- Born: September 4, 1928 Forest Hills, New York, U.S.
- Died: November 14, 2016 (aged 88) Hilton Head Island, South Carolina, U.S.
- Occupations: artist, illustrator

= Joseph Bowler =

American artist and illustrator (1928–2016)

Joseph Bowler Jr. (September 4, 1928 – November 14, 2016) was an American artist and illustrator.

==Biography==
Joseph Bowler Jr. was born on September 4, 1928. He was a regular illustrator for the likes of Cosmopolitan Magazine and Ladies' Home Journal in the Second Illustrative Golden Age after the Second World War. In 1958, Bowler was stricken with polio.

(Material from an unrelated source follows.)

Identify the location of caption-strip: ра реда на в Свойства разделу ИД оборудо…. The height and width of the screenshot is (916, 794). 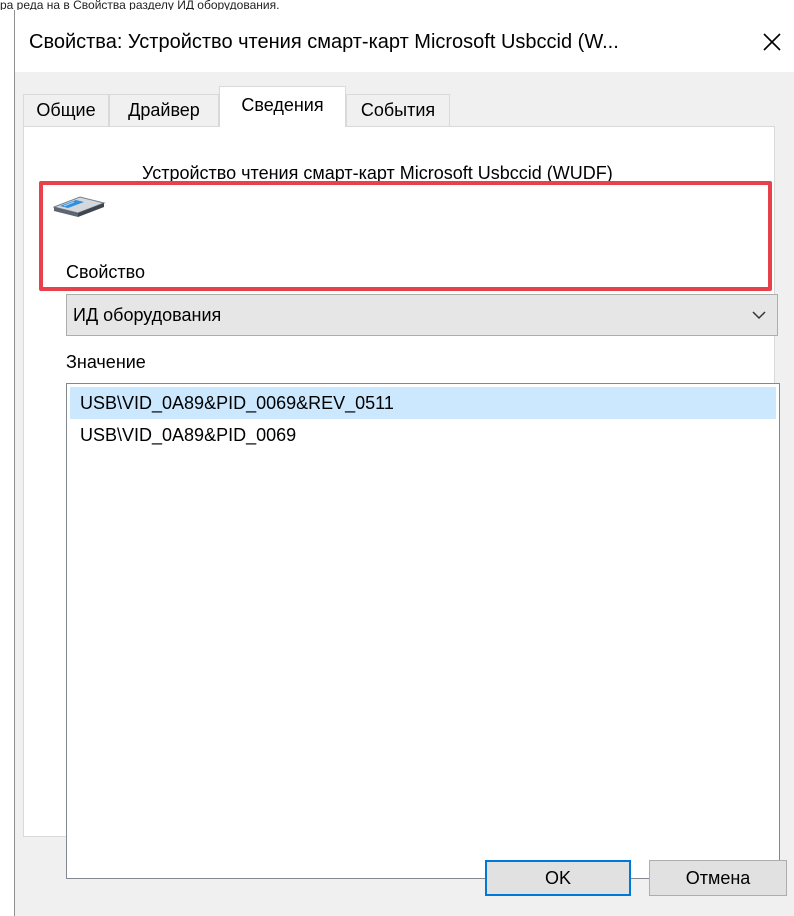
(397, 5).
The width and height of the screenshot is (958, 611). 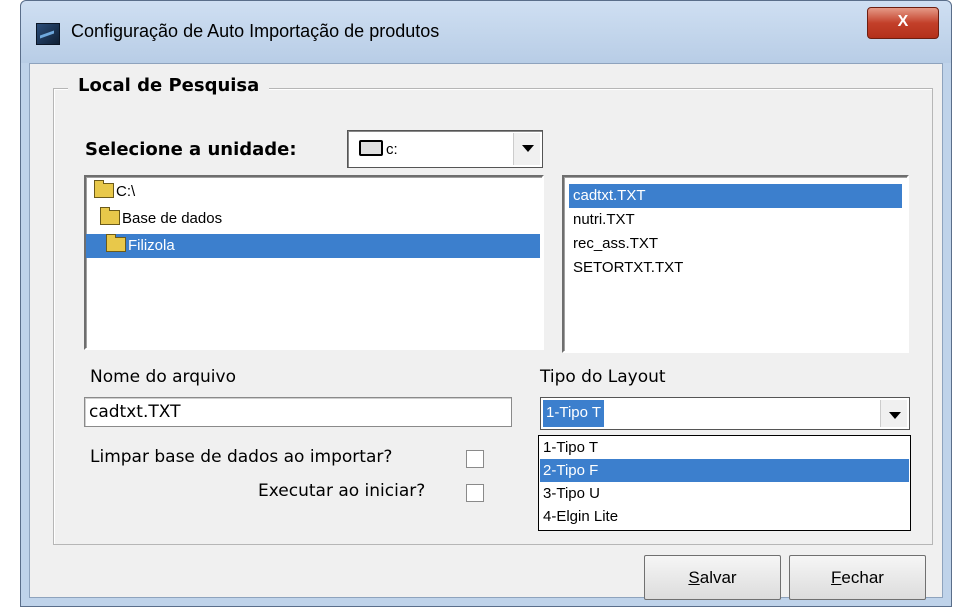 I want to click on file-item: cadtxt.TXT, so click(x=736, y=196).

An apprentice of the Charles E. Cooper Art Studio in New York, Bowler was named The Artists' Guild of New York Artist of the Year in 1967. The award was a break for Bowler, who between 1968 and 1971 illustrated Rose Fitzgerald Kennedy for Ladies' Home Journal, and David Eisenhower and his wife Julie for The Saturday Evening Post.

Bowler was named in the Society of Illustrators Hall of Fame in 1992.

Joseph Bowler died at his home on Hilton Head Island, South Carolina, on November 14, 2016. He was 88.